Quelles sont les raisons qui ont motivé EDF à participer à Gaia-X ? Quel sera son rôle, sa contribution ?

Véronique Lacour : Le cloud est un des piliers de la transformation numérique. Je suis convaincue que pour maintenir la dynamique de la digitalisation de l’économie, nous devons renforcer la dimension souveraineté des données en nous appuyant sur une offre de cloud de confiance performante, basée sur des règles d’interopérabilité, de sécurité et de souveraineté communes aux acteurs européens. Participer à la définition de ce que sera cette offre est stratégique pour EDF. Nous voulions être présents pour porter la voix d’un industriel de l’énergie et futur utilisateur que nous sommes.
C’est aussi de la complémentarité entre utilisateurs et fournisseurs que naîtra la solidité de cette initiative.
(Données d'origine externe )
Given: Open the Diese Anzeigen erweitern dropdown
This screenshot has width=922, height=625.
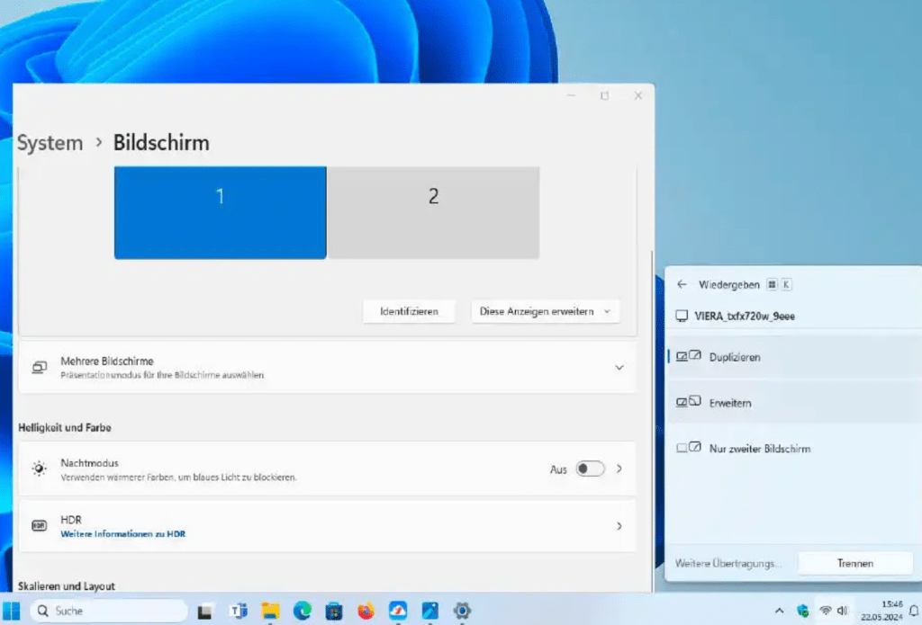Looking at the screenshot, I should pos(545,311).
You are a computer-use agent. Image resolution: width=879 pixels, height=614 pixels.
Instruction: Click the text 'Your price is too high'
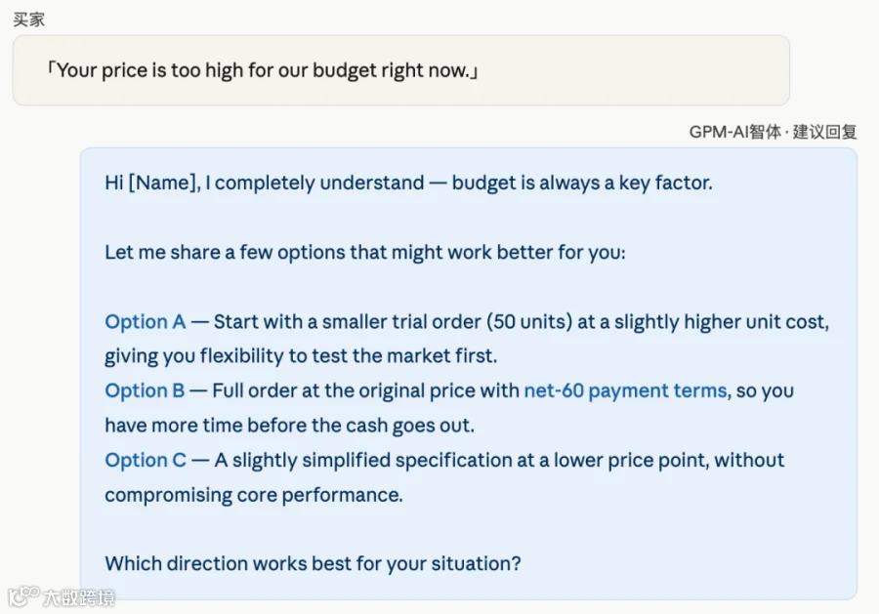150,70
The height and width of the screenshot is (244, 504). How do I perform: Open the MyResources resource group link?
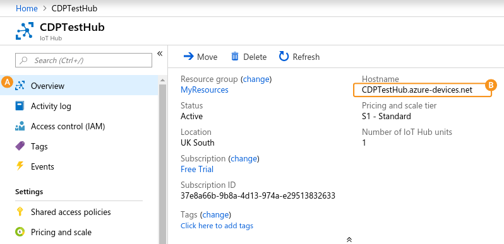coord(205,90)
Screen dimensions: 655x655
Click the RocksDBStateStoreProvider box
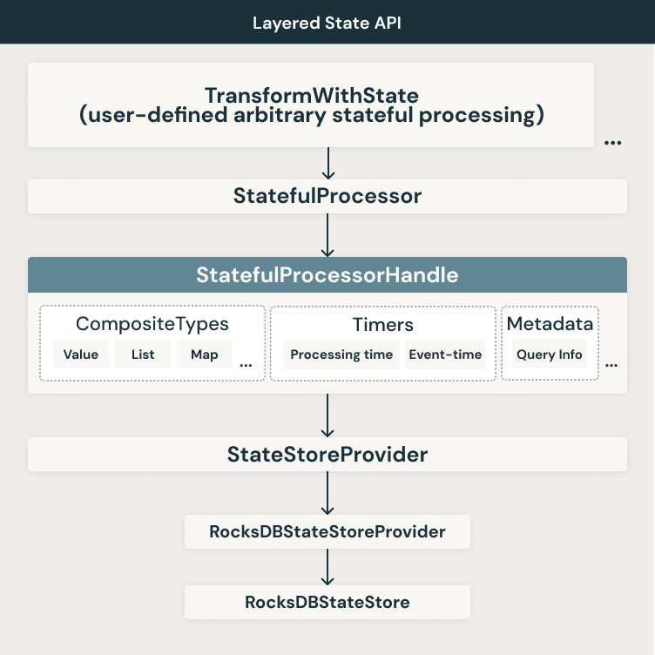(327, 531)

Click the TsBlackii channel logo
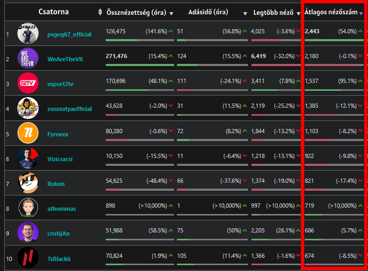[x=28, y=257]
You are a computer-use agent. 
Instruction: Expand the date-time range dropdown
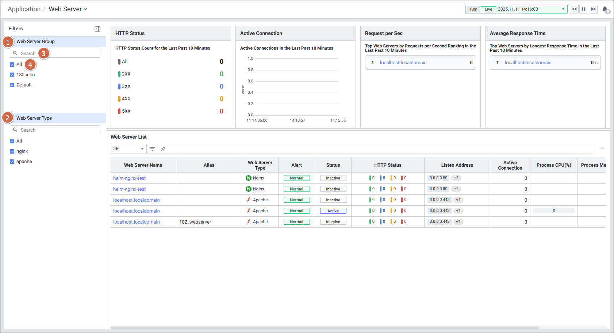click(563, 9)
Enfin, l’énergie est un des domaines prioritaires identifiés par l’Union européenne. EDF prendra sa part dans la réflexion autour d’un espace de données « énergie ».

Gaia-X est annoncé pour début 2021. Avez-vous plus de détails sur sa feuille de route ?
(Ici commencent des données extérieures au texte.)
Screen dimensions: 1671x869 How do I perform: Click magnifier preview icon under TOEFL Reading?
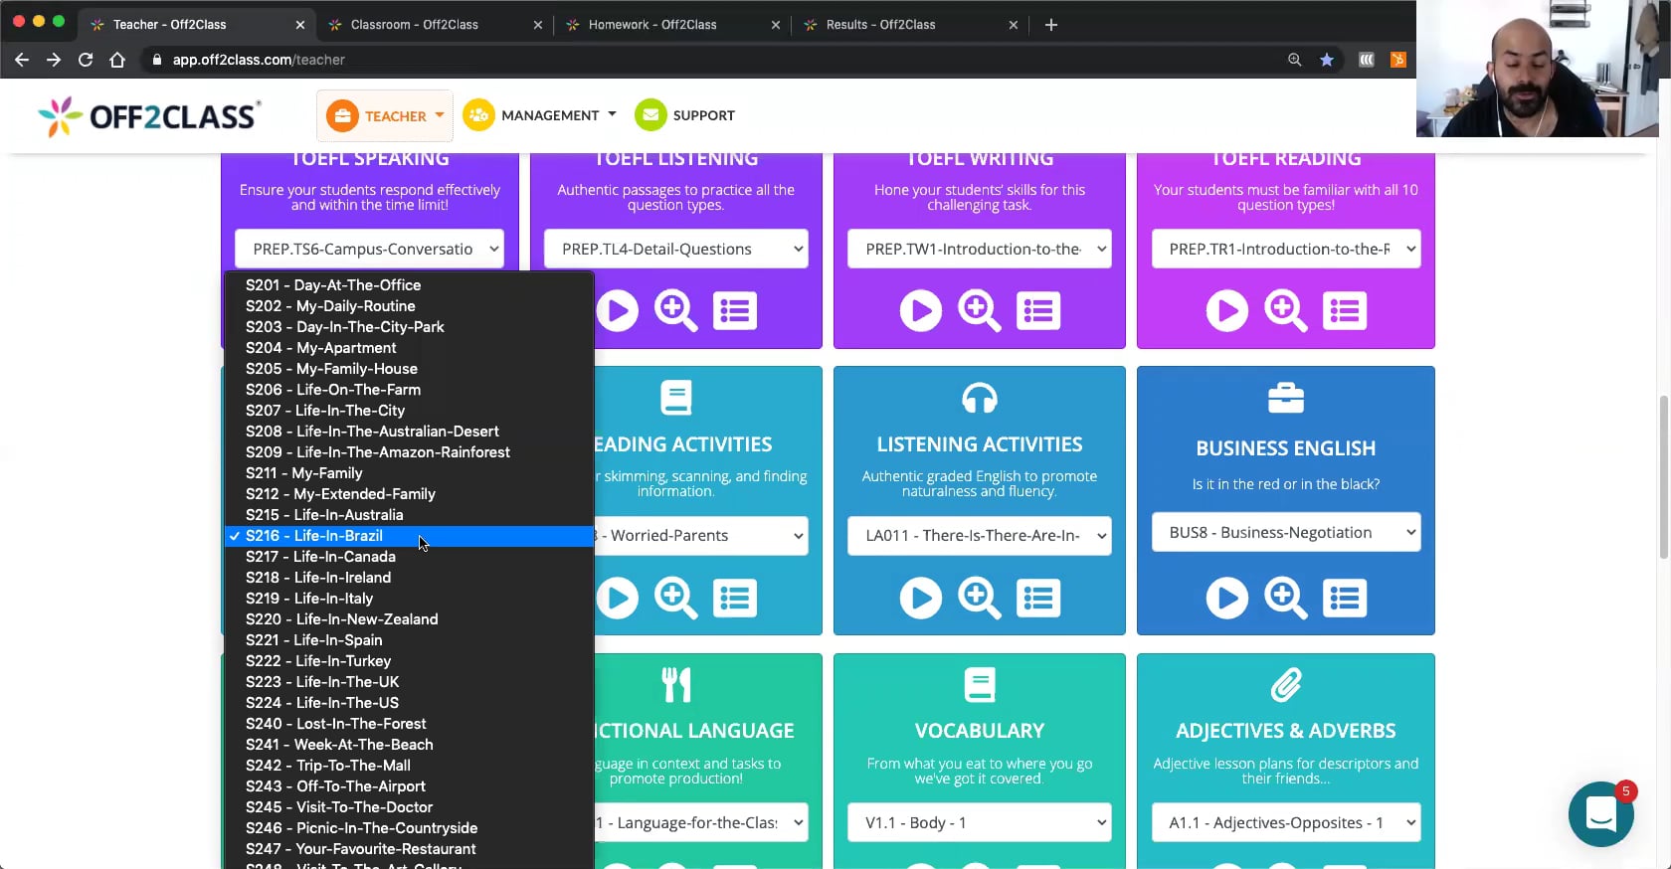[x=1285, y=311]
Véronique Lacour : La fondation Gaia-X est en cours de construction, ses statuts ont été signés et déposés en septembre. Concrètement, il s’agit d’une AISBL, c’est-à-dire une association sans but lucratif de droit belge, dont le siège sera basé à Bruxelles.
Plusieurs groupes de travail sont d’ores et déjà à l’œuvre.
Avec les 21 autres membres fondateurs, nous avons pour objectif de délivrer un démonstrateur dès le début de l’année prochaine. C’est ambitieux, mais c’est maintenant que nous devons avancer.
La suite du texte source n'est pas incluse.